Tarzán sabía que aquella farsa carnavalesca proseguiría hasta que los negros alcanzasen la suficiente cantidad de audacia histérica como para sustentarlos durante una breve carga contra el poblado. El hombre-mono dudaba incluso que en el primer intento se atrevieran a llegar hasta las puertas de la aldea. Lo que sí creía era que en el segundo o tercer ataque se lanzarían en masa y entonces sólo podría producirse un desenlace: el exterminio total de los intrépidos pero desarmados e indisciplinados defensores de la plaza.

Tal como había supuesto, en el primer asalto los ululantes guerreros apenas se aventuraron unos pasos por el calvero: bastó uno de los desafiantes y espantosos alaridos del hombre-mono para que los indígenas huyeran a la desbandada y se refugiasen de nuevo en la maleza. Dedicaron la siguiente media hora a dar gritos y saltos, que era lo que los animaba y ponía su valor en el disparadero. Cumplidos esos treinta minutos, repitieron la intentona.

En esa ocasión llegaron hasta las puertas del poblado, pero cuando Sheeta y los espeluznantes monos se precipitaron sobre ellos, los negros no perdieron un segundo en dar media vuelta y huir al refugio de la selva.

Se repitió de nuevo el preludio del baile y el griterío. Tarzán no dudó de que aquella vez irrumpirían en la aldea y completarían una obra que un puñado de hombres blancos decididos habrían culminado con éxito en la primera tentativa.

Era de lo más irritante haber estado tan cerca de la liberación y no alcanzarla sólo porque no pudo conseguir que sus pobres amigos salvajes entendiesen lo que deseaba que hicieran por él. Pero, en conciencia, Tarzán tampoco podía reprochárselo. Se habían portado magníficamente y estaba seguro de que permanecerían a su lado hasta la muerte, en un inútil esfuerzo por defenderle.

Los indígenas se preparaban ya para el ataque. Unos cuantos se habían adelantado unos metros en dirección a la aldea y arengaban a los demás para que los siguieran. En cuestión de segundos toda la salvaje turba atravesaría el claro a la carrera.

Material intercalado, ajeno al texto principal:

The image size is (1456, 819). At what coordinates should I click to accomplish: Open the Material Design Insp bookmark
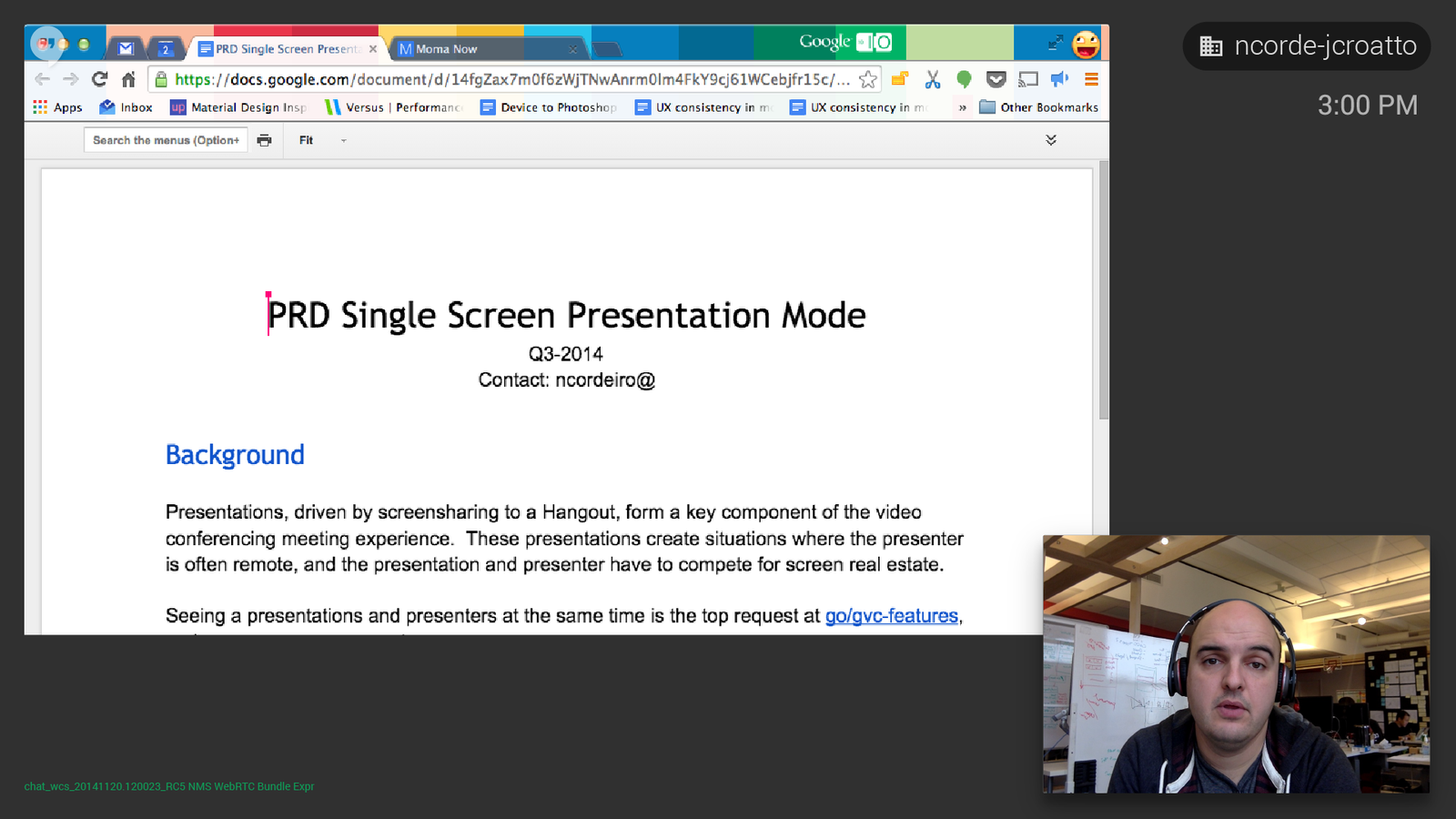238,107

Tarzán sólo pensó en el niño, que se encontraría en algún lugar de aquellas soledades salvajes y despiadadas. Le dolía el alma al pensar en su hijo, en cuya busca ya no podría ir y, por consiguiente, tampoco podría salvarlo… Eso y los sufrimientos que atormentarían a Jane era todo lo que agobiaba el valeroso espíritu de Tarzán en aquellos momentos que creía eran los últimos de su existencia. La esperanza de salvación que confiaba iba a llegarle se presentó en el instante supremo… pero al final no estuvo a la altura de las circunstancias. No le sirvió de nada. Y aquella última esperanza se volatilizó.

Los negros habían atravesado la mitad del calvero cuando los ademanes de uno de los simios llamaron la atención de Tarzán. El mono miraba hacia una de las chozas. Tarzán dirigió allí la vista. Y vio con alivio infinito la robusta figura de Mugambi, que corría hacia él.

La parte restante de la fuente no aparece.